I don't want to go to his Christmas celebration, but there is a part of me who wants to be there and see for himself what the big deal is. The part of me who used to look at unbroken families and happy couples with pity – because he knew that their happiness wasn't eternal, no matter what they thought - but with wistfulness too, because he would have given anything to taste a bit of that joy, no matter how brief it was…

Finally, I make up my mind. At eleven, I call Warrick and ask him to take over my office duties. He says yes without needing any explanations; he simply says that he needs the distraction. I gather these holidays are a difficult time for him.

Well. Join the club.

So, clad in the hand-knitted socks and my only suit, (yes, I want to make a good impression; yes, I feel slightly ridiculous.) I'm ready to go. I know that giving gifts is a big part of the holidays so I make sure that I have my credit card in my wallet. I'll stop somewhere and buy something for mama Asty, and maybe something for Greg too.

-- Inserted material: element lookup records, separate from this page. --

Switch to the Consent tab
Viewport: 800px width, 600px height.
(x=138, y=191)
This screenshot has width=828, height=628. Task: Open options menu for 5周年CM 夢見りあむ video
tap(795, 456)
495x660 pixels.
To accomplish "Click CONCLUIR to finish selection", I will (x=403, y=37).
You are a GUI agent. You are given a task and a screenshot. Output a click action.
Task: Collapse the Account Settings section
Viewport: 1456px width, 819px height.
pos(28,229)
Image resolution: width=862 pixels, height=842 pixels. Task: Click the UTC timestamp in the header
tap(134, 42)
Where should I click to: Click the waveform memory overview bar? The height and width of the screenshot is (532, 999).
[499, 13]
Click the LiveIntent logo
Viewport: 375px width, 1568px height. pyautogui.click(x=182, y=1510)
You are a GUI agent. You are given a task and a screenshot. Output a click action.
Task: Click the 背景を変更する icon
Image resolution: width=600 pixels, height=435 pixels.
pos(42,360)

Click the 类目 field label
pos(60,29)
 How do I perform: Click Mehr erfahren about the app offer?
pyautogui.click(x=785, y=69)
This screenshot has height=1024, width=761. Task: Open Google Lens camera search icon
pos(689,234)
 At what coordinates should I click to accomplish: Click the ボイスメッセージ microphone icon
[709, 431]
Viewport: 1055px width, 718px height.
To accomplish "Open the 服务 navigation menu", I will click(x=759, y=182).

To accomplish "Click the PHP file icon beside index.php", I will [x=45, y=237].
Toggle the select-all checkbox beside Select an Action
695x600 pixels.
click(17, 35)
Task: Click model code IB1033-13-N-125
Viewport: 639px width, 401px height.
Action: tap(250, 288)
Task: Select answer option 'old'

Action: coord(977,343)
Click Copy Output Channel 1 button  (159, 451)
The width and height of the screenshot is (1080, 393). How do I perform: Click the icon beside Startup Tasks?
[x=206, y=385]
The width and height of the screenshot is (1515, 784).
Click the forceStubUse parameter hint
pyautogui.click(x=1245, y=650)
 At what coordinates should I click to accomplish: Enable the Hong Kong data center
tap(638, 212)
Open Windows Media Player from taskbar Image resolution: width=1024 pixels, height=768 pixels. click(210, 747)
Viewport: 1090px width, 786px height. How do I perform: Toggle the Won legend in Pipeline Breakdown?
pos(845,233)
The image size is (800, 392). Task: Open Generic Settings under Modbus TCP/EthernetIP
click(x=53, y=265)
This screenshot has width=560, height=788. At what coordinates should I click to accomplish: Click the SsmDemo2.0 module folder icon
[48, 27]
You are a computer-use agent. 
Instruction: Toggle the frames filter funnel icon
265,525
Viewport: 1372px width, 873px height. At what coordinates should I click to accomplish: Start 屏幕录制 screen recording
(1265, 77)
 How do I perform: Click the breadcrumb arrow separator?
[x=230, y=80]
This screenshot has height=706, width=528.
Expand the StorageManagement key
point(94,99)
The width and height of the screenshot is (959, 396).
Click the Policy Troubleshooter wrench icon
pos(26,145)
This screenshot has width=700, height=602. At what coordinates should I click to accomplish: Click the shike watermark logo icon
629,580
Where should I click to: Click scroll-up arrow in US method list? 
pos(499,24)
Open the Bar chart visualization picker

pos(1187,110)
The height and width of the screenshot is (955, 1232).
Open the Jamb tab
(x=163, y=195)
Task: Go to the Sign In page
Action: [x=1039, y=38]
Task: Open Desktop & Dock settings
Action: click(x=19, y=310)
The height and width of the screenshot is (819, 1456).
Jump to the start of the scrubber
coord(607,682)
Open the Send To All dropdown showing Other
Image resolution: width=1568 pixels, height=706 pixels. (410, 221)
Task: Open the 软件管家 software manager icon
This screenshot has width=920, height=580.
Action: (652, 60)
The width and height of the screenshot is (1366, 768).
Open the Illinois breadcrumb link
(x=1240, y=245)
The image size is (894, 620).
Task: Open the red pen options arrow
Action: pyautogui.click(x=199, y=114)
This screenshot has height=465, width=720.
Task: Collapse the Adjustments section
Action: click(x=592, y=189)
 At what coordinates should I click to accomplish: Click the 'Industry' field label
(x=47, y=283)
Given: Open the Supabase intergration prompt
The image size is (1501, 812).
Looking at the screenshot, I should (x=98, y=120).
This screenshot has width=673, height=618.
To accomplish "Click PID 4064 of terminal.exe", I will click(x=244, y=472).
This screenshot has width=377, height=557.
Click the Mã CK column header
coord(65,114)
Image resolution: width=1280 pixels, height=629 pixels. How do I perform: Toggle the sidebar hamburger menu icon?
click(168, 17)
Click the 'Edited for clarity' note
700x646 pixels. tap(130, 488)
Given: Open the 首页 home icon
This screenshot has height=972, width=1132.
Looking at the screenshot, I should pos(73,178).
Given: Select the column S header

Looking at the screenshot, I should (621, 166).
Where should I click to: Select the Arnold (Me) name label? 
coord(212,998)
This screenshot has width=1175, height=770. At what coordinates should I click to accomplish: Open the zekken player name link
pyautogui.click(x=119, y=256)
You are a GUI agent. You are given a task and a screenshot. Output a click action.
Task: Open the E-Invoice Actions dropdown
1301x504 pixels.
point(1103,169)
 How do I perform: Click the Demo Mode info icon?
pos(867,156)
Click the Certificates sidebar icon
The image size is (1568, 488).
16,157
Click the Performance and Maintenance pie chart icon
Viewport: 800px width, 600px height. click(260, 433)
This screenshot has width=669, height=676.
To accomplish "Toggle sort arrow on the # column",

But just as I'm leaving my bedroom, I look at the door at the end of the hallway. My storage room. I rarely ever take anything from it, but I know there is something there that could be perfect for today.

I open the door and see dozens of boxes piled up against the walls, all containing treasures and mementos that I've hoarded over the years. I immediately find the one I need. It's a box labeled 'Grandmother'. I don't dwell on the contents for long. What I need is on top, still wrapped in delicate tissue paper: A lacy handkerchief that I bought during a trip to Switzerland. My grandmother had been dead for years by then, but I couldn't help buying it for her. She would have appreciated it.

Maybe now there is someone else who will appreciate it just as well.

So, here I am. I have two packages in my hands; the handkerchief for mama Asty and half a dozen white socks for Greg. I've been standing in front of his door for about ten minutes, mustering the courage to knock. I've been listening to him and his family laugh and talk, and just a minute ago one of the women started to sing and the others joined in. There are other assorted sounds coming from inside too: Someone's using scissors and a glue gun – Greg said something about home-made Christmas ornaments, didn't he? – and someone's using his blender. There are smells too: fresh-baked bread and something spicy and sweet, plus the awful smell of fish. Oh, well.

I'm about to knock, when I notice a basket hanging from a nail beside his door. It's filled with little squares of candy wrapped in cellophane.

"For the nisse" I mutter, remembering his words.

I slowly chew on a piece of candy and lift my hand again, but I don't knock.

I don't have to. I have a key.

I take it and push it into the keyhole, and suddenly I have the feeling that I'm about to gamble the rest of my life and I truly don't know the odds…

But what the hell. I'll do it.

It's what he wants; and deep down, it's what I want to do too.

Besides…This is what you do for love.